Metasearch: Building a Shared, Metadata-driven Knowledge Base System

terry reese

Metasearch: Building a Shared, Metadata-driven Knowledge Base System

Terry Reese discusses the creation of a shared knowledge base system within OSU's open-source metasearch development.

Surveying the current metasearch tools landscape, it is somewhat surprising to find so few non-commercial implementations available. This is especially true considering that, as a group, the library community has cultivated a very vibrant open source community over the past ten or so years. One wonders then, why this particular service has been ceded to the world of commercial vendors. One can speculate that the creation and management of a metasearch knowledge base has likely played a large role [1]. It could be argued that the creation and maintenance of a knowledge base is simply too big a task for a single organisation. In purchasing a metasearch tool, one is really purchasing the accompanying knowledge base in the hope that having a set of pre-defined resources will reduce the overall cost of ownership [2]. And while it is true that vendor-based products do simplify the support and maintenance of a metasearch knowledge base, certainly this ease of use is not simply restricted to this vendor model.

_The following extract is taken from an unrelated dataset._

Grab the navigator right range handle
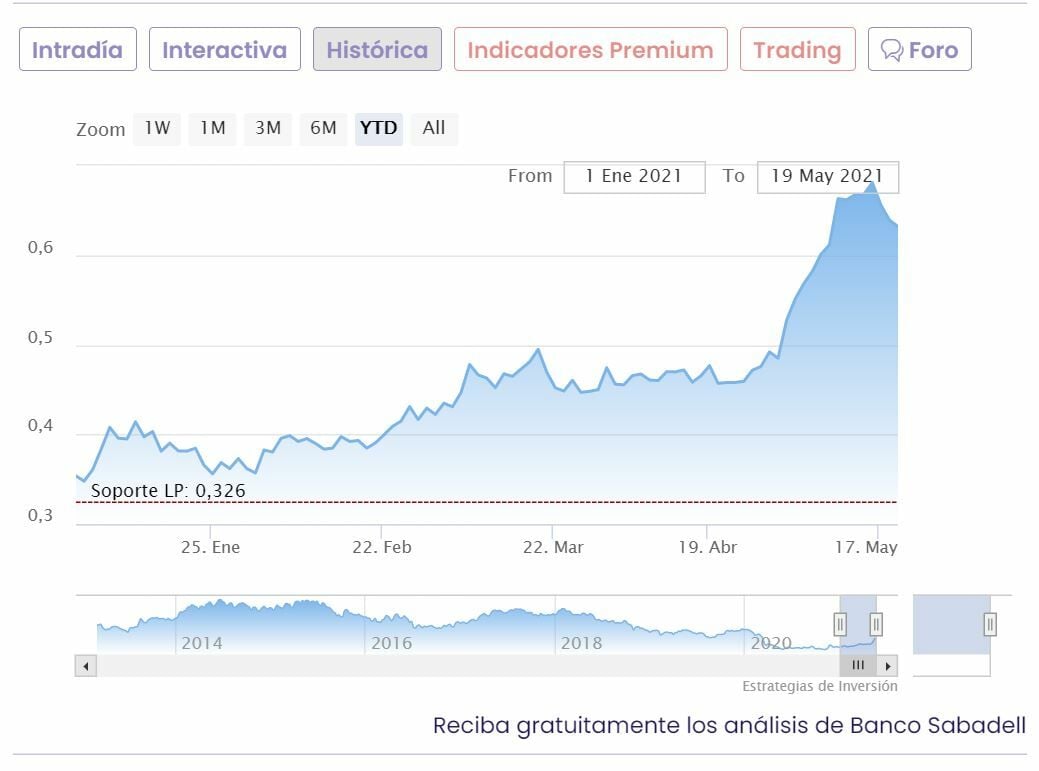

At Oregon State University (OSU), we hope to show that a metasearch tool developed outside the vendor-based model can indeed be successful. Through the assistance of an LSTA (Library Services and Technology Act) grant, OSU is currently in the process of developing an open source metasearch tool for the state of Oregon. However, in developing such a tool, questions relating to the knowledge base and knowledge base management need to be addressed. Moreover, given the relatively low technical expertise in many of the smaller public libraries in Oregon, the tool needs to be developed in a way that limits technical barriers to implementation. This means that the metasearch tool could not be developed using the traditional code-based connector structure employed in many vendor tools such as Innovative Interfaces' MetaFind or WebFeat's metasearch offerings. Rather, OSU's metasearch tool needed to be designed in a way that limited exposure to connection protocols such as Z39.50, OAI, etc. while still allowing users the ability to configure specific resources for search. Likewise, the tools should be designed to allow for the collaborative management of a system's knowledge base, while allowing for local customisations as well. The result of this vision was the development of a shared, metadata-driven knowledge base that uses an abstract connector architecture - the net goal being the separation of the knowledge base from the underlying components and protocols that execute requests within the tool. Moreover, this resource has been designed to be collaborative in that knowledge base repositories can be configured to allow shared knowledge base management between groups of users.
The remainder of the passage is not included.